Segment Start: DATASET EXCERPTS

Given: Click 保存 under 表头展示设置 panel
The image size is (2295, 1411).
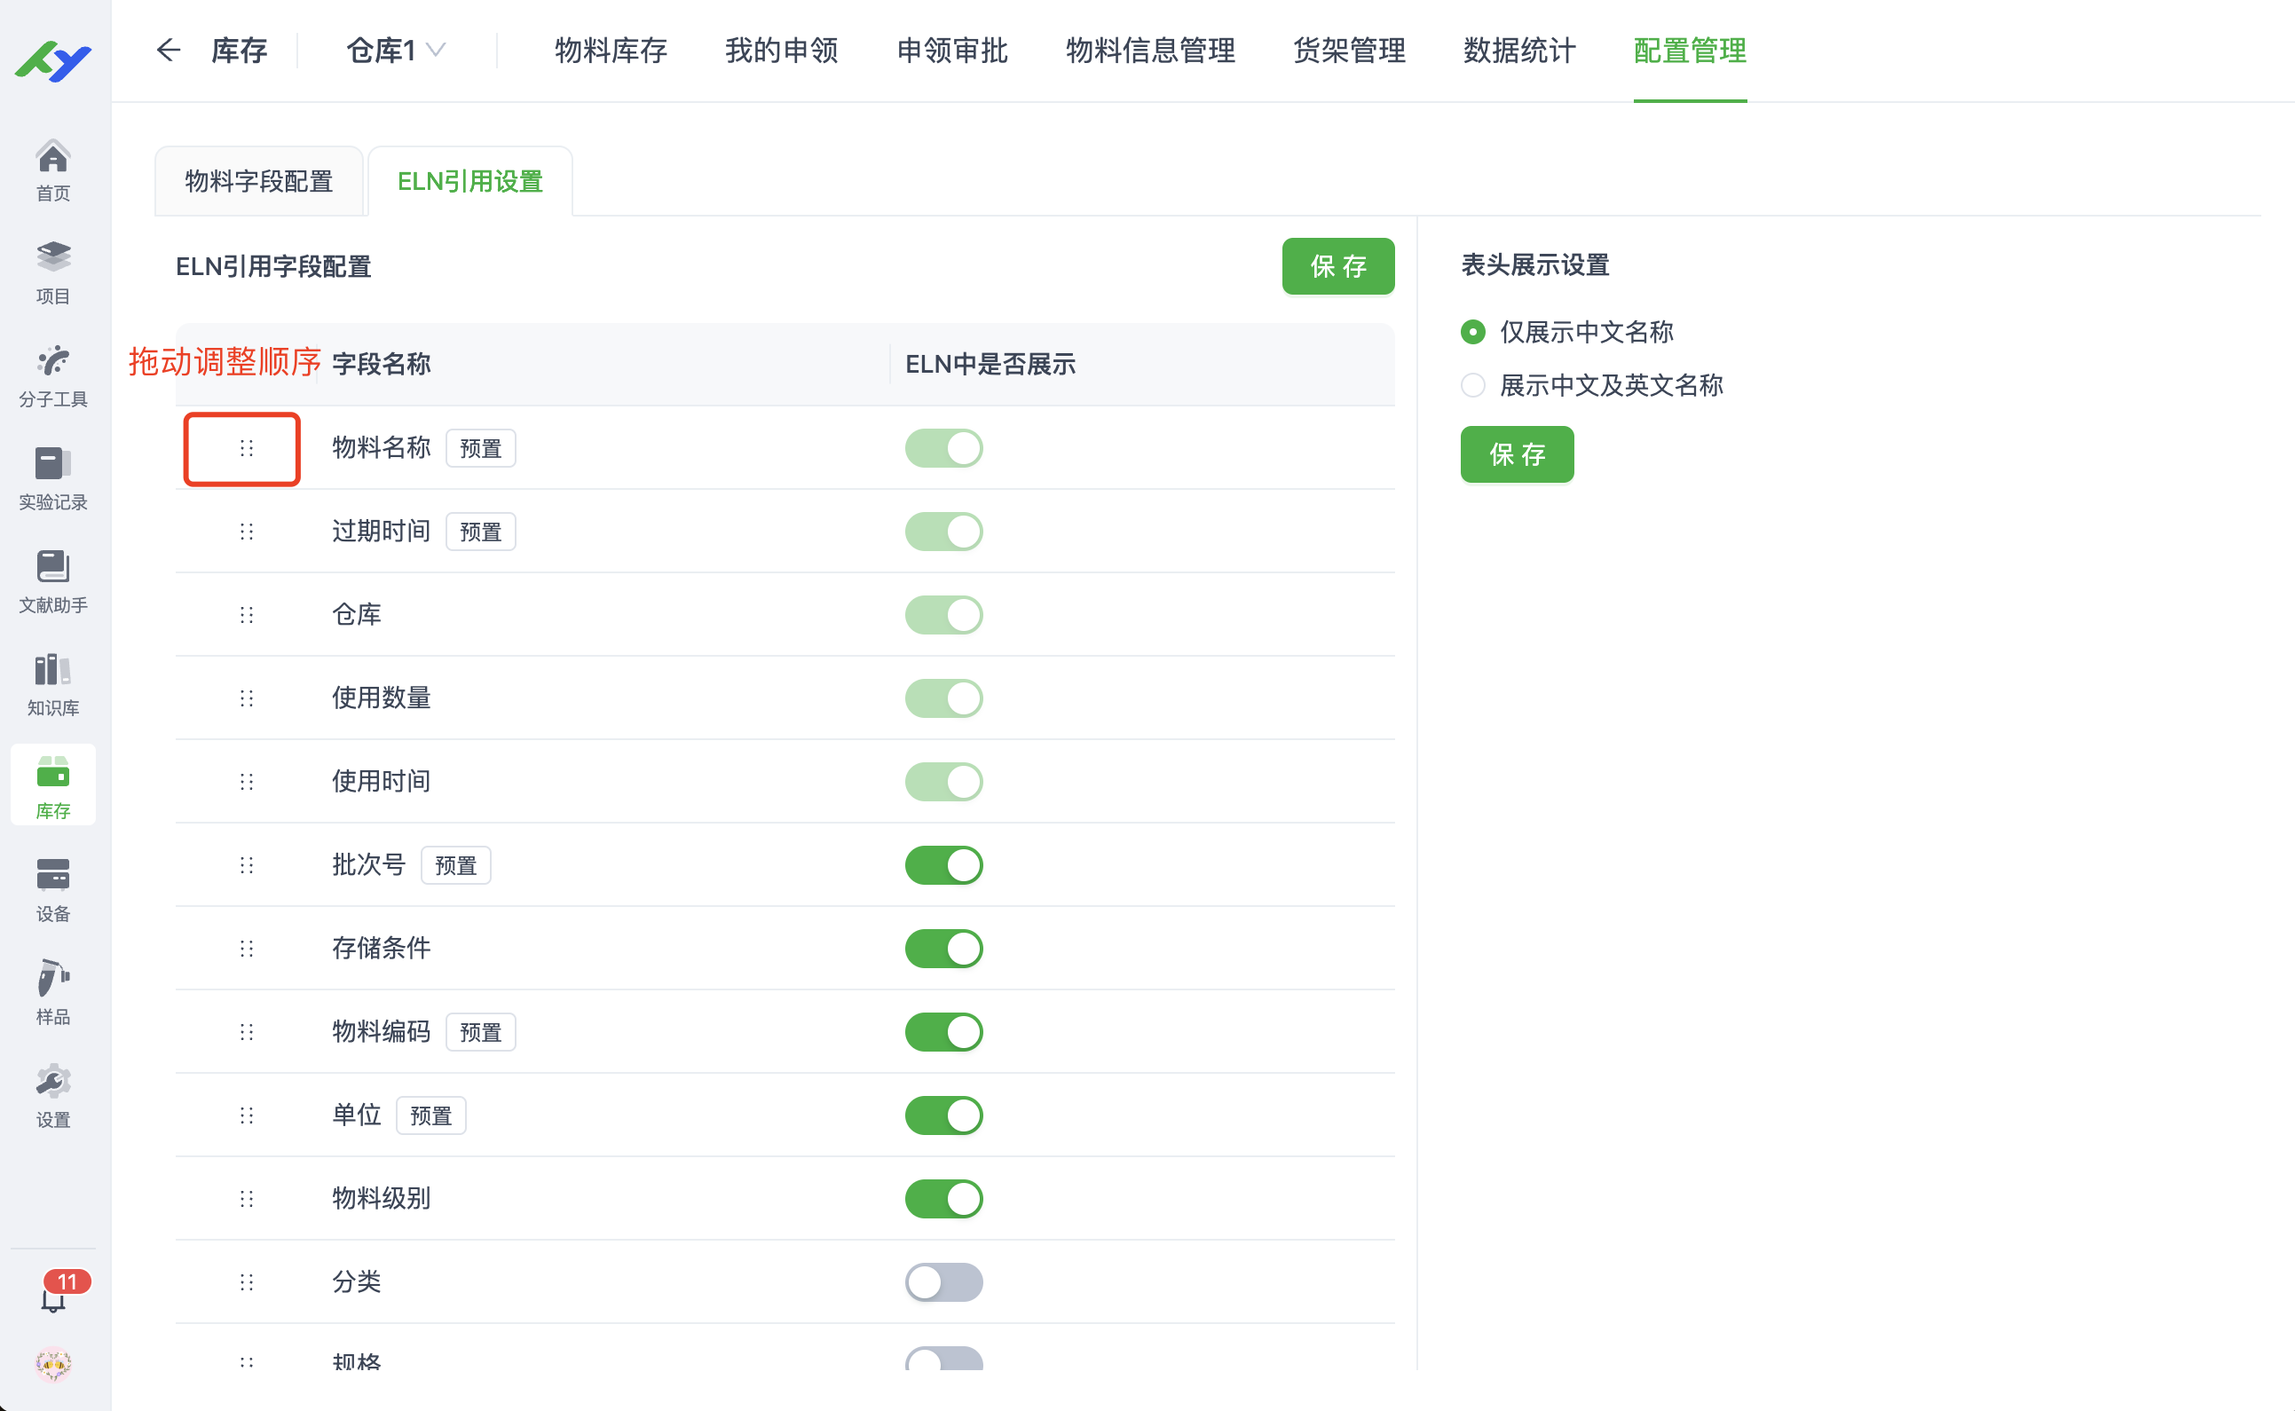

Segment End: DATASET EXCERPTS
Segment Start: DATASET EXCERPTS

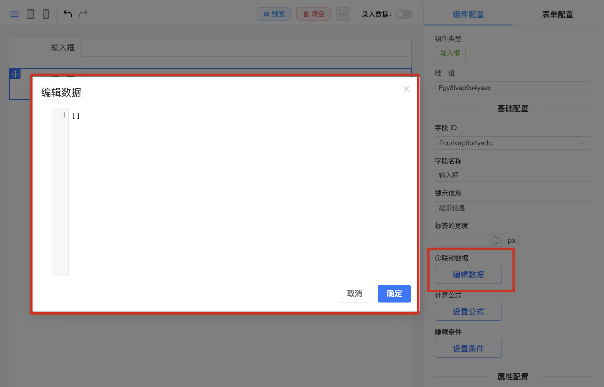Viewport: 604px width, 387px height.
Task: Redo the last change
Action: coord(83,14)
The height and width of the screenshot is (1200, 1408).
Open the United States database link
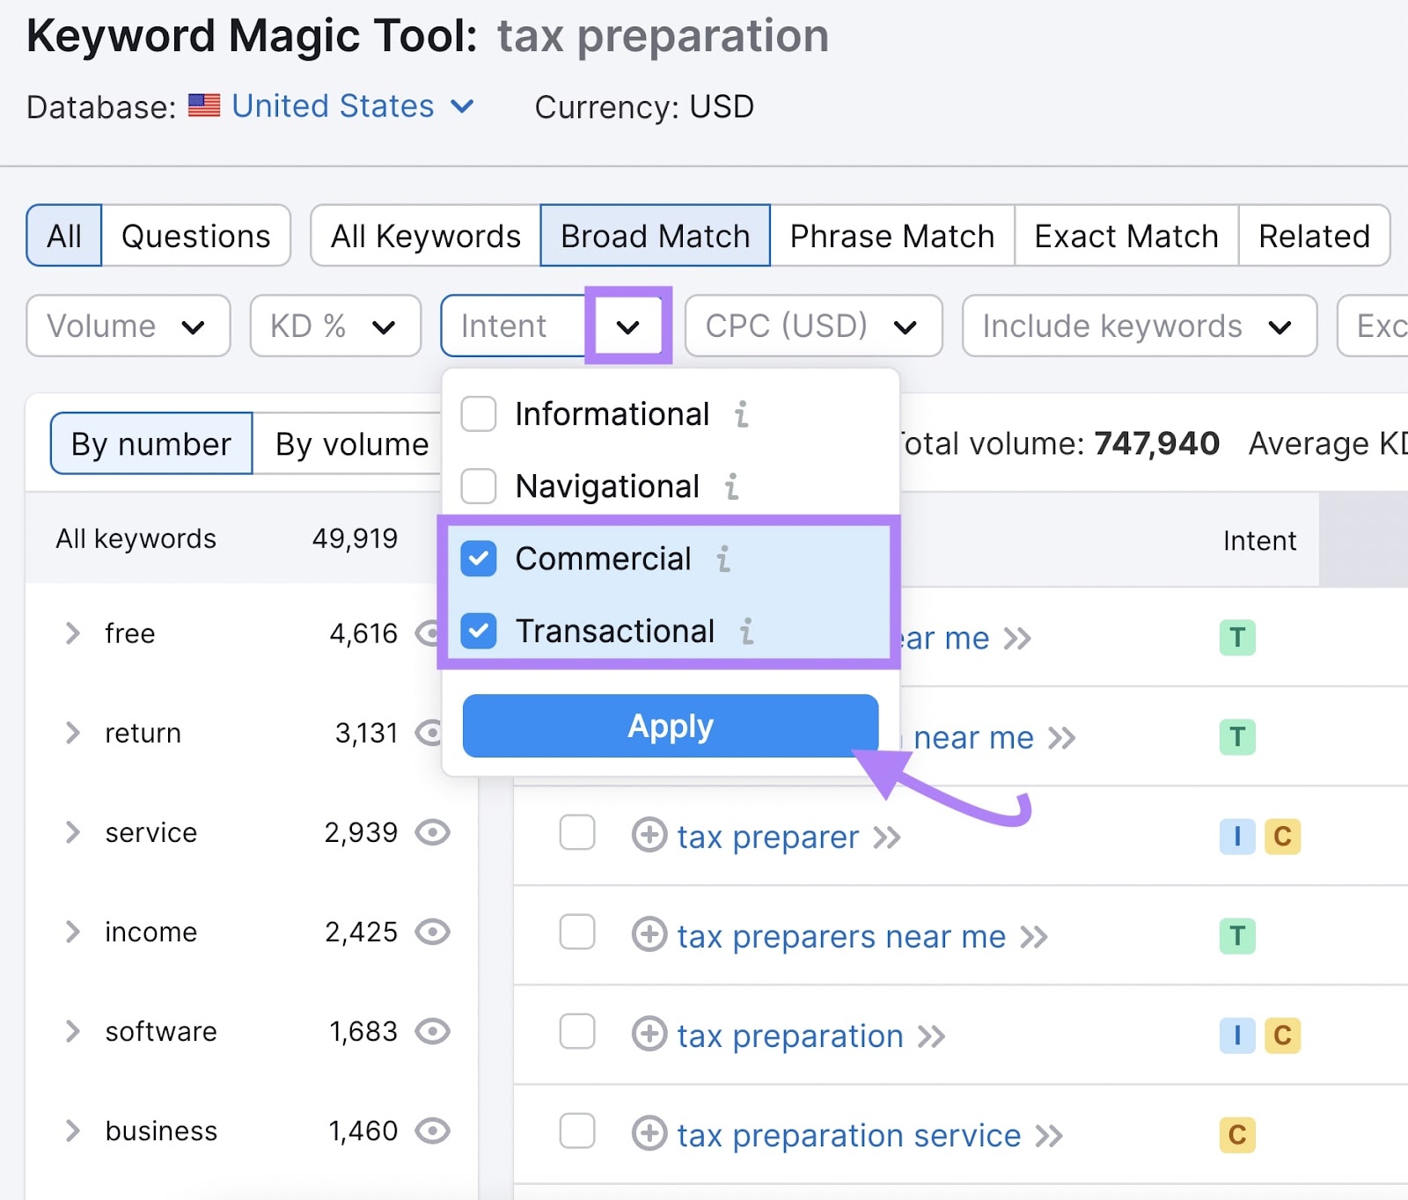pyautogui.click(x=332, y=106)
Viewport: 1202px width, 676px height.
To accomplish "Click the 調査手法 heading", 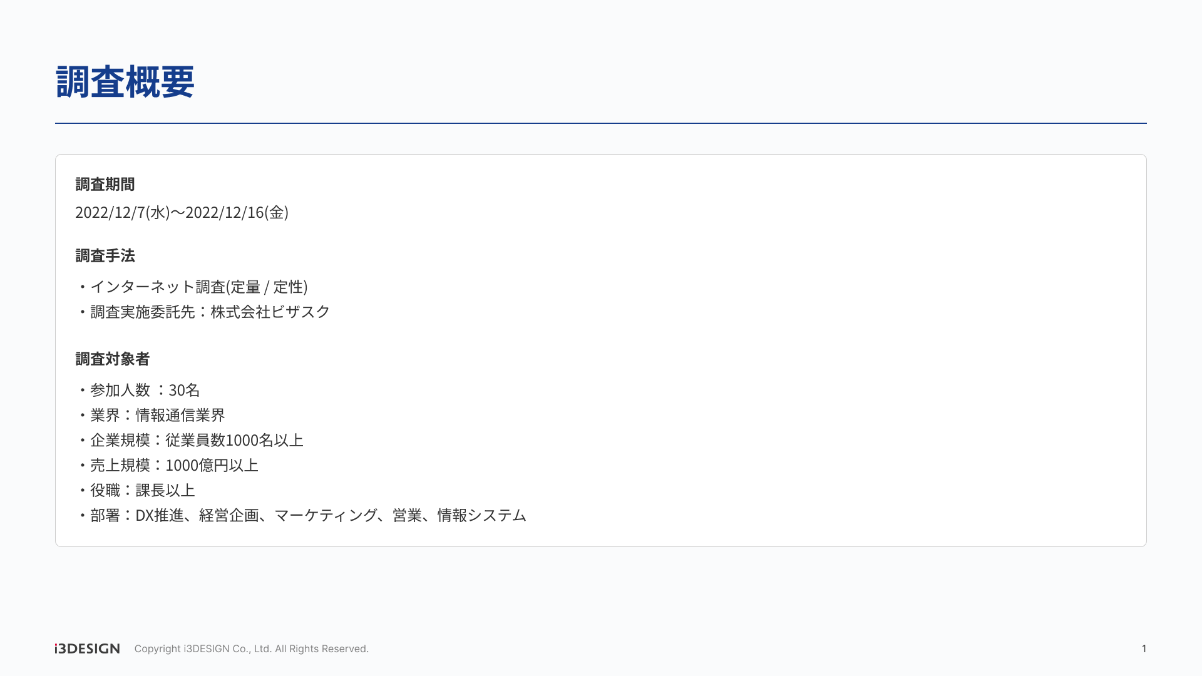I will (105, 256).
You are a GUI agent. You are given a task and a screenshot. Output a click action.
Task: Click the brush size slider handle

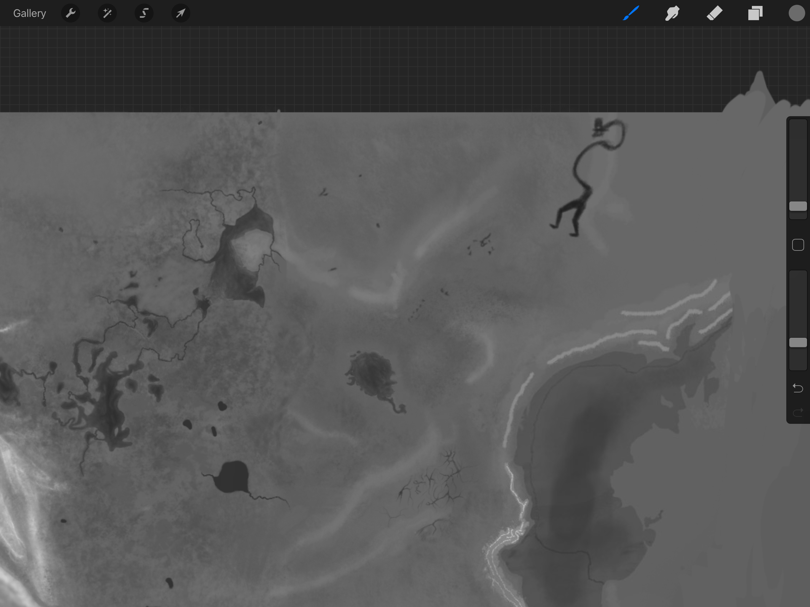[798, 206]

Segment End: DATASET EXCERPTS
Segment Start: DATASET EXCERPTS

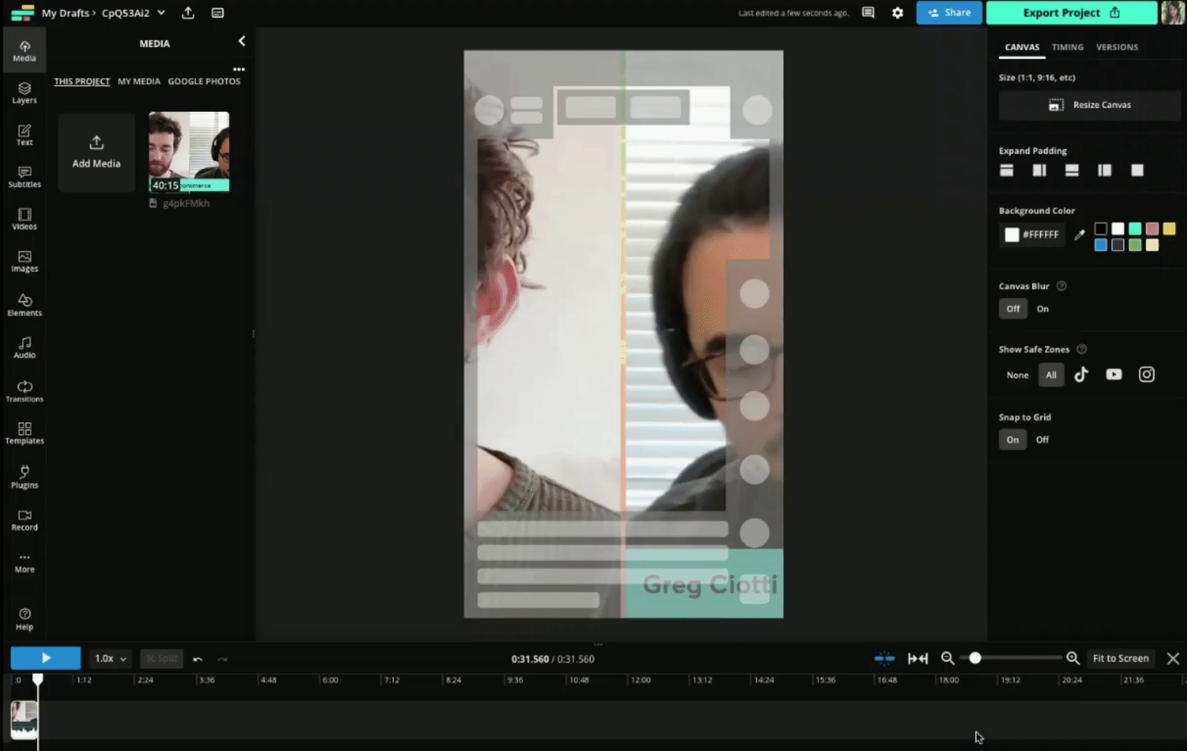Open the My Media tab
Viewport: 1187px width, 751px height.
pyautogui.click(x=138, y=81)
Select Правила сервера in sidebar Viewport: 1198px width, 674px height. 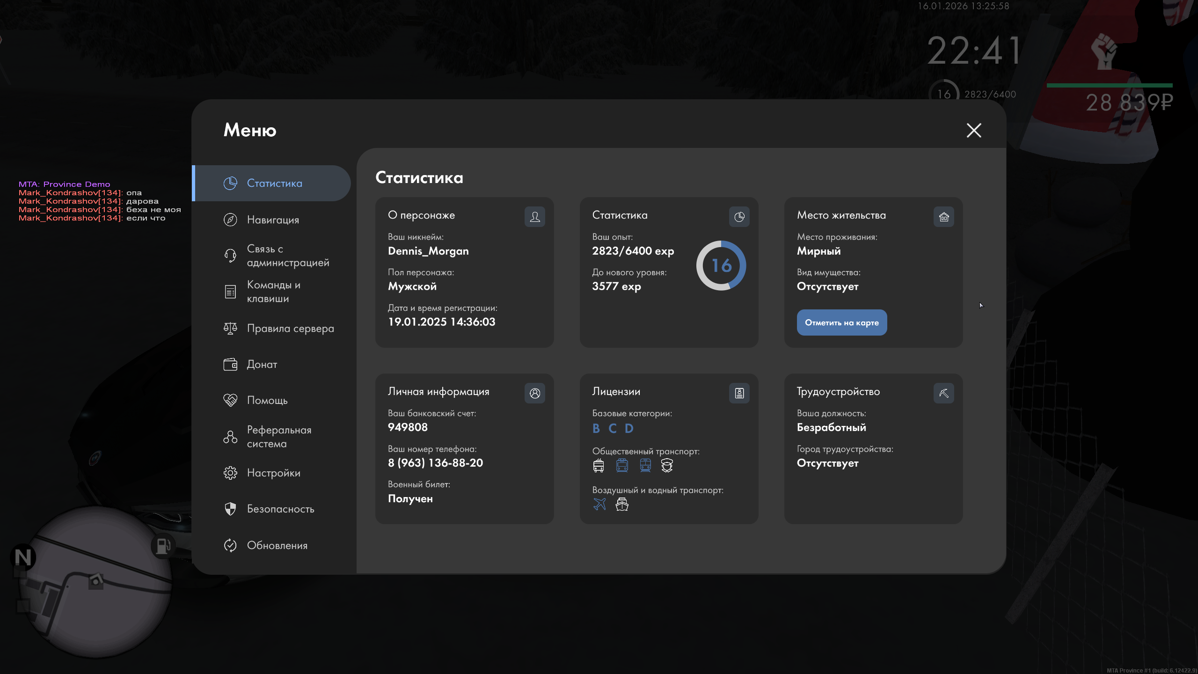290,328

Segment End: DATASET EXCERPTS

PROBLEM DESCRIPTION: In the lines above, locate the string "screenshot". Copy every line where it occurs.

EXPECTED ANSWER:
The height and width of the screenshot is (1200, 1408).
You are a GUI agent. You are given a task and a screenshot. Output a click action.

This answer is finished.